SP_URBAN. Obras interativas. Disponível em <artistas/>. Acesso em 21 julho 2015.

Inicialmente, aponta-se o software como “técnicas contemporâneas de controle, comunicação, representação, simulação, análise, tomadas de decisão, memória, visualidade, escrita e interação” (MANOVICH, 2008, p. 8, tradução nossa), que se constituem enquanto camadas significativas na sociedade contemporânea, e, portanto, potencialmente, são capazes de evocar transformações perceptivas e comportamentais. Assim, de objetos diversos (cartões de crédito, celulares, carros) às redes de transporte coletivo (metro, ônibus, avião, trem), de segurança (câmeras de vigilância), de entretenimento (sistema televisivo e de rádio), financeiras (intranets de bancos), de comunicação (e-mails, redes sociais), percebem-se outros modos de agenciamento do cotidiano, que são operados por scripts, aplicações, e/ou linguagens de programação.
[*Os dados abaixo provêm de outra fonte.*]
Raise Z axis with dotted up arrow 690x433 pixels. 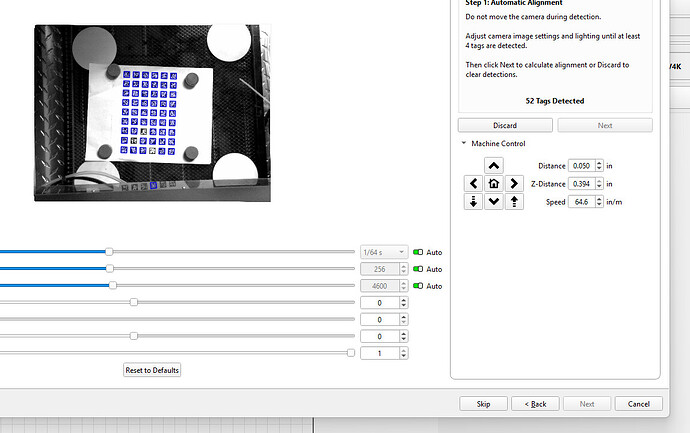pyautogui.click(x=514, y=202)
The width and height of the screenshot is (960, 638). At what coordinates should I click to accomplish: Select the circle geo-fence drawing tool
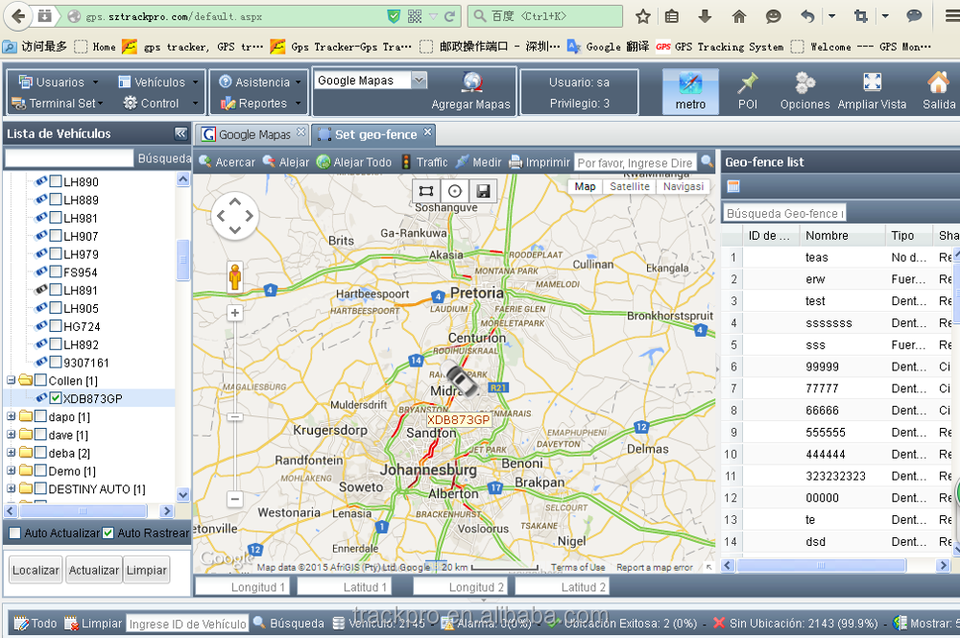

A obra revela o código computacional como inscrição tecnológica (HAYLES, 2002), pois aponta uma ordenação formal entre um conjunto de dados e visualidades, e busca enfatizar o caráter social destas mediações tecnológicas, conforme a artista afirma “o rosto como um recurso de projeção de imagens e re-projeção da realidade” (SP_ URBAN, 2013). Percebe-se uma investigação estética da linguagem visual, em processos de mediação, articulando o texto computacional. Um artefato poético, que, conforme LEFEBVRE (1960) afirma, opera com momentos experienciados a serem repetidos enquanto se constitui. Assim, estes modelos de construção e produção formal podem evocar outras atitudes, práticas e metodologias quando passam a estruturar processos de criação. Importa pontuar que não há como prever alguns comportamentos dos softwares, a não ser quando os mesmos começam a executar as rotinas. Assim, suas características não determinísticas podem produzir resultados menos previsíveis, e desta forma o fazer valida a poética tomando certa incerteza como um processo a ser experienciado. No contexto simbólico, a poética discute o tema ‘Cidadão Digital’ proposto no festival, reforçando o questionamento de AUGÉ (2010, p. 8) sobre a “ideologia do presente”, com suas imagens e mensagens instantâneas, que norteiam o nosso consumo por uma condição de existência sempre do atual. Esta situação espaço-tempo organizada por sistemas sincrônicos (como Twitter, MSM, Instagram, entre outros) permite uma circulação simultânea e frenética de conteúdos, que também opera sobre a paisagem urbana; esta compreendida como um tecido social organizado por práticas culturais ideológicas “da aparência, da evidência e do presente”(Ibid., p. 16).

Os artistas desta obra recriam a paisagem cosmopolita da cidade de São Paulo expandida pela manipulação de escalas dos rostos de transeuntes, não mais conformados pela percepção do contato físico, mas projetados e ampliados como nos ambientes das redes sociais digitais. Neste sentido, a cidade transforma-se ao assegurar a circulação da imagem do visitante, que ocupa a fachada dos prédios e redefine as relações de compartilhamento no espaço urbano, pautando estas nas redes distribuídas de comunicação. Faz- se necessário compreender o urbanismo como fenômeno da mobilidade contemporânea, na qual a condição periférica não significa somente a distância geográfica, mas também não estar integrado ou conectado ao fluxo da informação.